Some conservatives have tried to argue that the decision was one of judicial overreach, of an unelected court rewriting legislation. I think the opposite is true. The interpretation that the plaintiffs in King sought to impose was never more than a technicality based on a mere four ambiguous words--total--in an almost thousand-page bill, an interpretation that, if imposed by the court, would have fundamentally altered the whole law, imposing a particularly draconian regulation that Congress never explicitly put there.

The court's ruling on Thursday morning was a bit surprising and weird. To be sure, I expected a ruling against the plaintiffs, but it was surprising because like most court watchers, I expected it to be decided under a Chevron doctrine, or perhaps constitutional avoidance, but not a ruling on the plain text. The decision was weird because the court held both that the four words in question--"established by the State"--were ambiguous but that the context nevertheless compels us to interpret them to include both state-run and federally-run exchanges.

The way I interpret this is the court is saying that Congress cannot hide mountains in molehills. The technicality that the architects of the plaintiff's case in King sought to exploit was not merely an unintended effect of a law--the court does not protect Congress from the unintended consequences of legislation--but rather a whole new regulatory regime supposedly being promulgated in the space of just 4 words, that would have fundamentally altered the way in which the legislation as a whole works. The court ruled that such a regulation requires more than 4 words to create. The court ruled that if Congress wants a regime in which only states that run their own exchanges are eligible for subsidies, that fact must be explicitly articulated in the bill, not merely implied through the use of tricky language in one four-word mention in the bill. The court said that neither the IRS nor the courts have the power to creatively exploit typos and technicalities after the fact to fundamentally alter an act of Congress.

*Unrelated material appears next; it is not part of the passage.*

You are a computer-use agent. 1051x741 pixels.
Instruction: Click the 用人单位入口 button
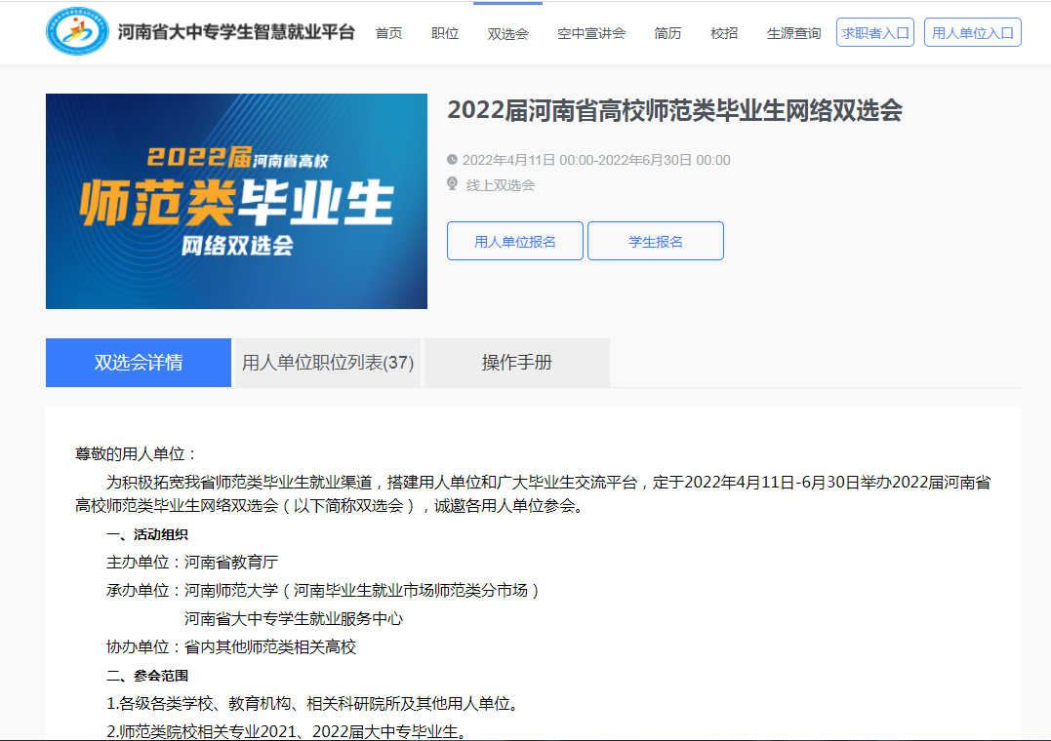(972, 32)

So, as an advocate for public health, I guess I'm glad that nearly 9 million Americans won't be losing health insurance--though I'm not sure that maintaining the status quo counts as a "win." But frankly, I'm much more pleased that we now have a precedent like this on the books. To see why, just think about one of the common--but most outrageous--objections that conservatives raised against the ACA in the first place: death panels.

The conservative paranoia over "death panels" comes from this passage from Section 1233 of HR 3200 that was briefly inserted into the ACA but ultimately deleted from the final bill for political reasons:
"For purposes of reporting data on quality measures for covered professional services furnished during 2011 and any subsequent year, to the extent that measures are available, the Secretary shall include quality measures on end of life care and advanced care planning that have been adopted or endorsed by a consensus-based organization, if appropriate. Such measures shall measure both the creation of and adherence to orders for life-sustaining treatment"
Basically, the bill would have authorized Medicare beneficiaries to see a doctor once every 5 years--if they want--to make plans for end-of-life care, and would have included doctor's willingness to offer these consultations and adherence to the patient's preferences expressed in them as part of their quality reporting criteria. There is absolutely nothing in the bill that said that government bureaucrats--a "death panel"--would decide who gets care and who doesn't. But critics charged that the language of the bill could be read in a way that authorized HHS to do exactly that.

Thursday's court ruling said otherwise. Applying the precedent from King, Congress cannot secretly promulgate such a massive regulatory change through language this vague. Shouldn't we all breath a sigh of relief knowing that Michael Cannon can never sue the government to force them to kill your grandmother?